Five hard linked list problems frequently asked at top tech companies. These require combining multiple techniques: reversal, hash maps, recursion, and careful pointer manipulation.

Problem 1: Reverse Nodes in K-Group (LC 25)

Problem: Given a linked list, reverse the nodes k at a time and return the modified list. Nodes that are left out (less than k) stay in original order.
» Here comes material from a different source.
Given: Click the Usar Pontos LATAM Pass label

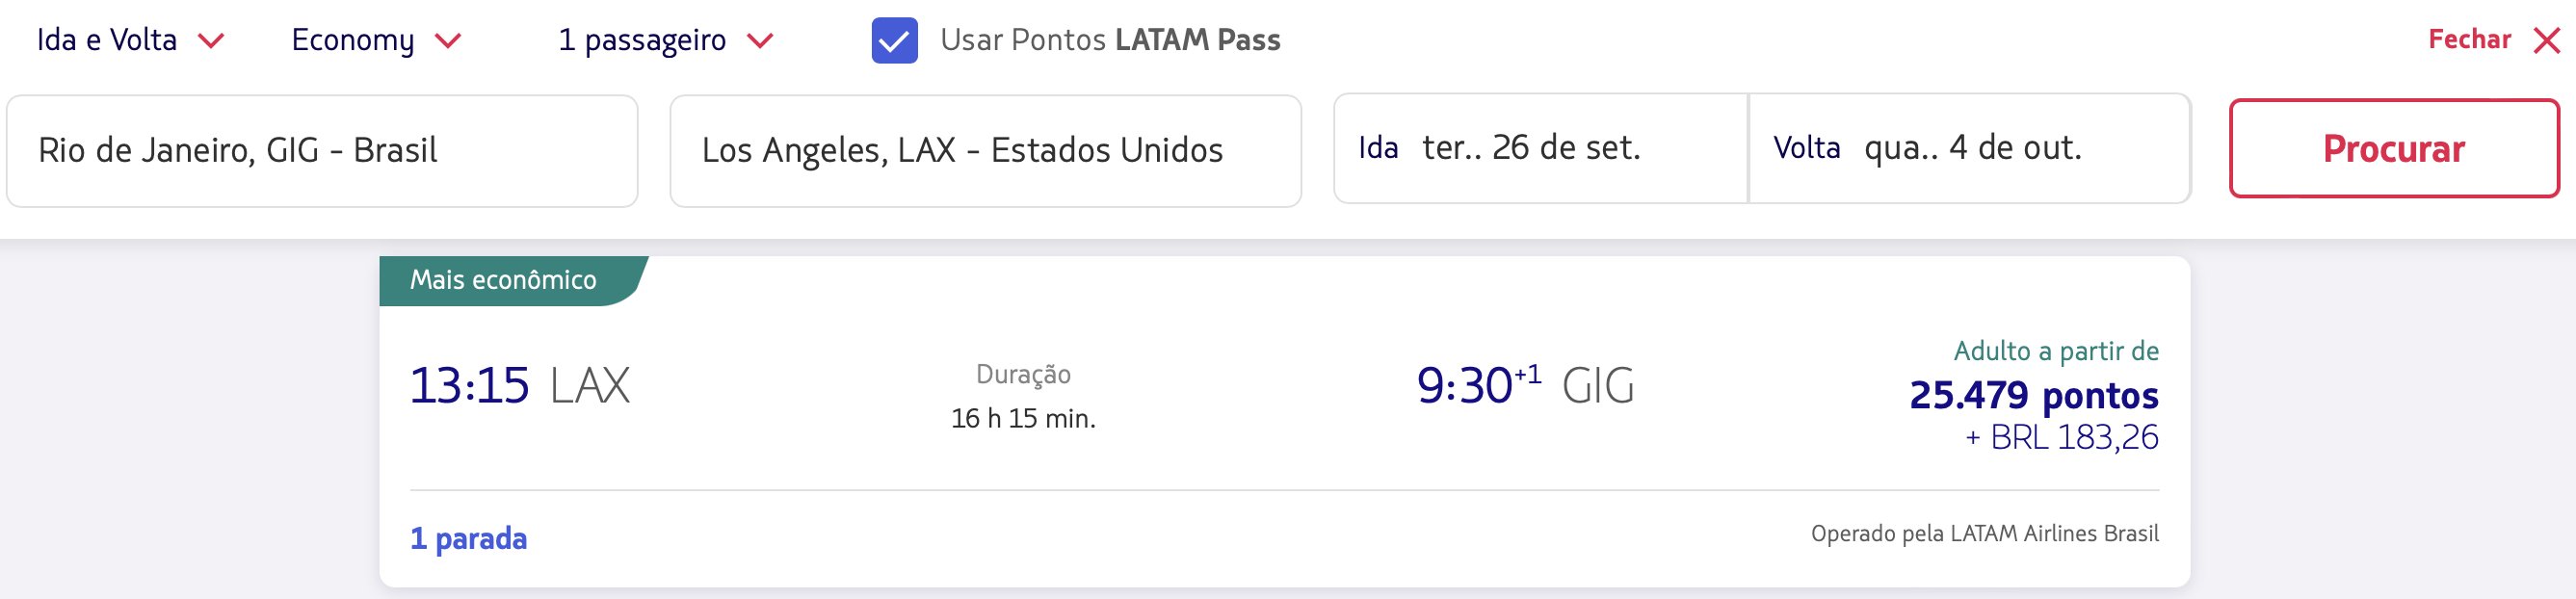Looking at the screenshot, I should pos(1110,40).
# Input:  1 -> 2 -> 3 -> 4 -> 5, k = 3
# Output: 3 -> 2 -> 1 -> 4 -> 5
#
# Group 1: [1, 2, 3] -> reverse -> [3, 2, 1]
# Group 2: [4, 5]    -> only 2 nodes, k=3, keep as-is
#
# Diagram:
#   Before: dummy -> [1 -> 2 -> 3] -> [4 -> 5] -> None
#   After:  dummy -> [3 -> 2 -> 1] -> [4 -> 5] -> None
#                     reversed         unchanged

def reverseKGroup(head, k):
    """Reverse nodes in groups of k.

    Strategy:
    1. Count if there are k nodes remaining
    2. If yes, reverse k nodes
    3. Recursively handle the rest
    4. Connect the reversed group to the result

    Time:  O(n) - each node visited twice (count + reverse)
    Space: O(n/k) - recursion depth
    """
    # Check if there are at least k nodes
    count = 0
    node = head
    while node and count < k:
        node = node.next
        count += 1

    if count < k:
        return head  # not enough nodes, keep as-is

    # Reverse k nodes
    prev = None
    curr = head
    for _ in range(k):
        next_node = curr.next
        curr.next = prev
        prev = curr
        curr = next_node

    # head is now the tail of reversed group
    # curr is the start of the next group
    head.next = reverseKGroup(curr, k)

    return prev  # new head of this group

Problem 2: Copy List with Random Pointer (LC 138)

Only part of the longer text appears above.